Much customer service can be handled digitally. For instance, Nordstrom has a digital 3-D foot scanner that can tell you what shoes will best fit your feet. They also allow customers to pay from anywhere with their mobile devices, so that they don’t have to wait in line. Services such as these both save your company money (in terms of hiring customer service reps), and save the customer time.
2. Staff intelligently
Gather analytics on rush times (both in-store, via call centers, etc), and staff accordingly. For 24-hour customer service, take a page out of Airbnb’s book and create incentives for off-shifts (like 2 a.m.) with higher pay and perks. Airbnb also used a sophisticated scheduling tool, through which employees can manage their schedules and request PTO. Initiatives such as these enabled them to scale to 24/7 support in a single month.
3. Implement a standardized onboarding system.
This is actually one of the hardest aspects of scaling, partially because so many companies get it wrong: 32% of executives say that the onboarding they received was poor, and it shows in high turnover rates, with half of all senior outside hires failing within 18 months. There are several problems with the way onboarding is currently done. For one, there’s little-to-no continued training in most companies, and new employees are supposed to retain and apply information that they learned in a single training session. Furthermore, many onboarding playbooks consist of non-searchable PDFs, and are therefore difficult to reference. Onboarding should include continued training (much of which can be done via technology, like quizlets), an interactive, easily navigable playbook, and frequent check-in points to evaluate progress so that new hires don’t become a drain on your company.
4. Set clear in-house career progression.
Startups in particular are prone to hiring people for nebulous positions, simply based on intelligence and general aptitude. When hiring customer support agents, think about what other positions they have the skills (if not the background) to fill, because it’s much easier and more cost-effective to promote in-house than it is to get a new hire. Ask, for instance, does your new support agent have the writing skills to one day support top-tier loyalty customers/ VIP players?
5. Establish a process to identify knowledge and productivity gaps.
As Sahra Santosha, head of Client Happiness at Earnest said of scaling her team from 3 to over 30, “The things we noticed that started falling apart the most quickly after everyone was in the door, trained, and responding to tickets, was knowledge gaps and productivity gaps. When you’re a small team and bringing people in the door very quickly, you have to train them with minimal resources and still help them to become useful as quickly as possible to hack away at the backlog. Once the dust has cleared, you start to see you trained these people with everything you could possibly think of, but you’re not necessarily covering all the bases.
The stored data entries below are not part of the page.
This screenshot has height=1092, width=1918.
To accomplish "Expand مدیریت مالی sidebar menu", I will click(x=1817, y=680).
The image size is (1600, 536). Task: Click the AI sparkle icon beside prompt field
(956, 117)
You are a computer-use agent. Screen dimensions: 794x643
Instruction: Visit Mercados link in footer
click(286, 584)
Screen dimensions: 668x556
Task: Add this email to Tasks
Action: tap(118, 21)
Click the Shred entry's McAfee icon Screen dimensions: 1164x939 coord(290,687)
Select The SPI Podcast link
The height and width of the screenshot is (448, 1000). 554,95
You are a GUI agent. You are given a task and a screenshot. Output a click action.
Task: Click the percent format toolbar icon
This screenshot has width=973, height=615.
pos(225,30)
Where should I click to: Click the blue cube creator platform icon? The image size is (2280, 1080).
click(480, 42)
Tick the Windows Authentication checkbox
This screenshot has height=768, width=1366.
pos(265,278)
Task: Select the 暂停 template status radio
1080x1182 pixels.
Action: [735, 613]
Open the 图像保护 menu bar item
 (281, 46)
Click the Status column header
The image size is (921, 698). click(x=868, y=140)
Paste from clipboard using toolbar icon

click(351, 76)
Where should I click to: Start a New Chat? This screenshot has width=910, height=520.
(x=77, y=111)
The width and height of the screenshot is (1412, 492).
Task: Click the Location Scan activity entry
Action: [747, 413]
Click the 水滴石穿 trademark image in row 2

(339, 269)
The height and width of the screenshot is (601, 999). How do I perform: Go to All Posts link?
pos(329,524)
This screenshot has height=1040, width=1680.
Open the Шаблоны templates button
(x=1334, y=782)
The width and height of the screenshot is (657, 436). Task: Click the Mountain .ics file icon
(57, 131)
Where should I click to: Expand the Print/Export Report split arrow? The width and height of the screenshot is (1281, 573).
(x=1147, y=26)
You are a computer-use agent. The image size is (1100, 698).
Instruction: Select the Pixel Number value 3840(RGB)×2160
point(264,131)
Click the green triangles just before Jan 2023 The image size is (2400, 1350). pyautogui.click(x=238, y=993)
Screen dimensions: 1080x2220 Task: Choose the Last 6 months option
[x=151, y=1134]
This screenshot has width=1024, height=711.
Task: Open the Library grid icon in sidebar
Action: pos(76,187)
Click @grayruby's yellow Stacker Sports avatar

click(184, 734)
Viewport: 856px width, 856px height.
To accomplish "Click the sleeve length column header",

So making sure in the end that you have a really good process in place to uncover these unknown knowledge gaps as quickly as possible to make sure 1) that they’re addressed, and 2) that they’re well documented so that when you do get to point where you are outsourcing or opening up a second location you already have that process in place.”
Scaling customer service properly from the outset of your company’s growth can save you millions later on– as evidenced by Comcast’s recent $300 Million customer service reparations. Building the tools and customs to have a consistent and effective customer care team early on will exacerbate your growth burst, and offset the usual supply-demand wall that most companies hit. So next time you’re flipping through movies on HBO, ask yourself if you’d rather be Henry Hill or Anthony Soprano. Not all great leaders fall, and not all companies have to be unprepared for customer service growth.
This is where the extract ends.